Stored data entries
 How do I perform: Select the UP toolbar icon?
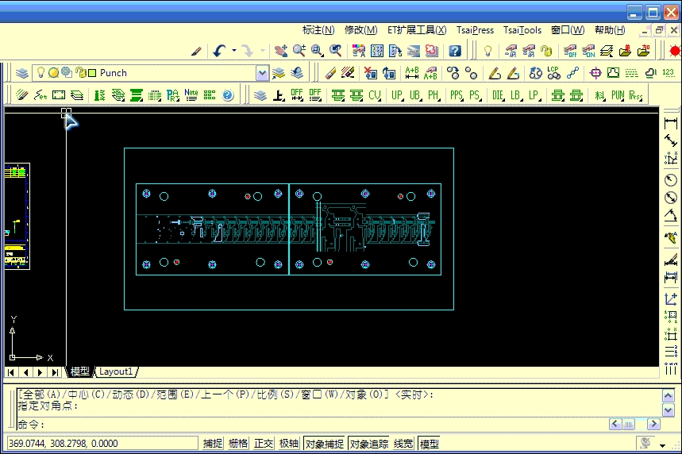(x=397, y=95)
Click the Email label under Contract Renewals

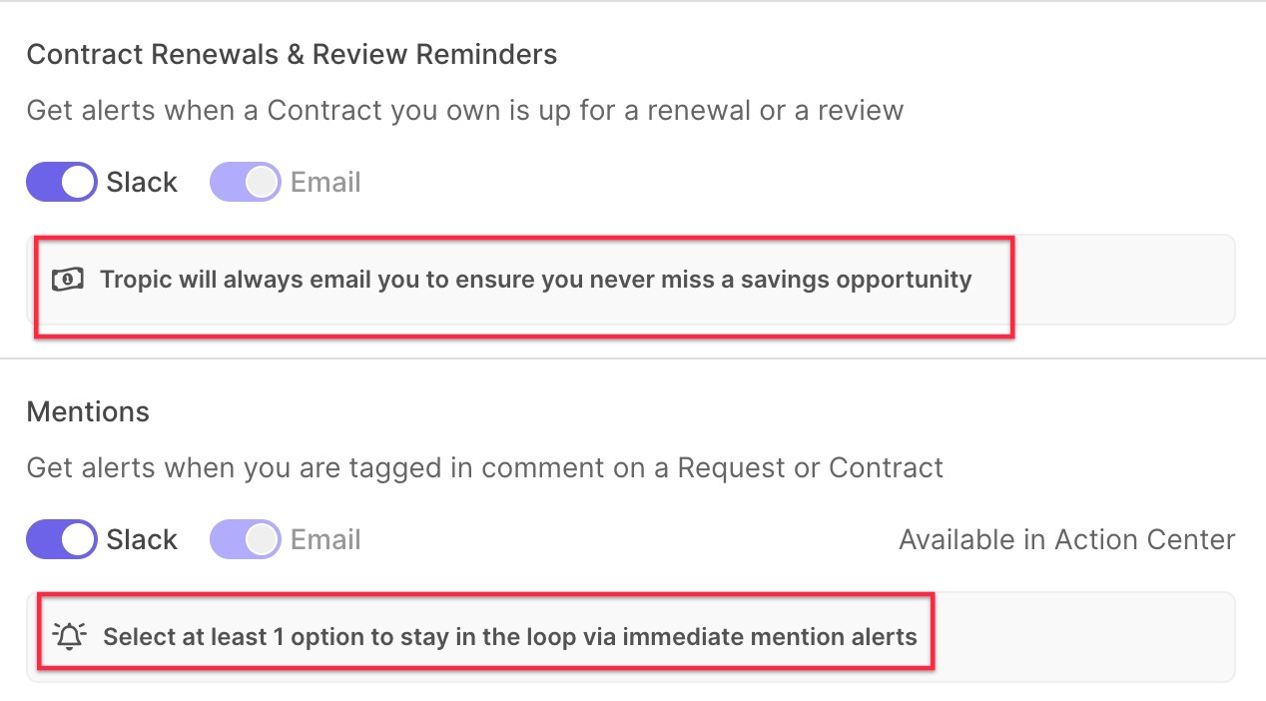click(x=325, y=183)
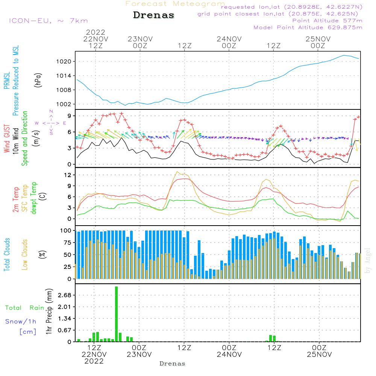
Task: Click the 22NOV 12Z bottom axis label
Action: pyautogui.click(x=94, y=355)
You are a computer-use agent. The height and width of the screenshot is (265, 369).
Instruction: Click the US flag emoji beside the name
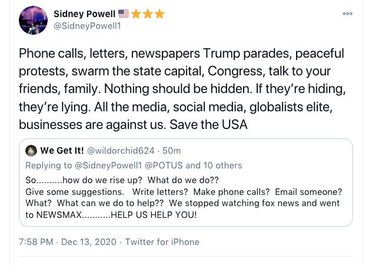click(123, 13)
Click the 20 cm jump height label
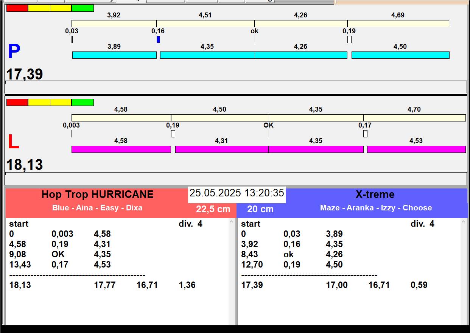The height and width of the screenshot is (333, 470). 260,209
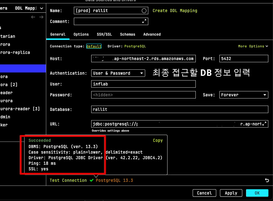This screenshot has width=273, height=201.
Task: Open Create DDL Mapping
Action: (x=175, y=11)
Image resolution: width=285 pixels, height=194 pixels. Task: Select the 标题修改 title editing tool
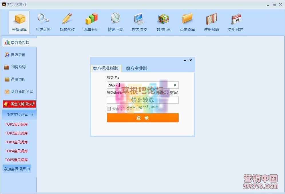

--- EXERCISE OBJECTIVE ---
Without the pictures, retype exactly the lines from the one that holds "You are a computer-use" to the last line of the data above, both of them included.

--- ANSWER FOR THE TASK ---
You are a computer-use agent. The height and width of the screenshot is (265, 369).
Instruction: Click the US flag emoji beside the name
click(123, 13)
Click the 20 cm jump height label
The height and width of the screenshot is (333, 470). 260,209
This screenshot has width=273, height=201.
Task: Open Create DDL Mapping
Action: (x=175, y=11)
Image resolution: width=285 pixels, height=194 pixels. Task: Select the 标题修改 title editing tool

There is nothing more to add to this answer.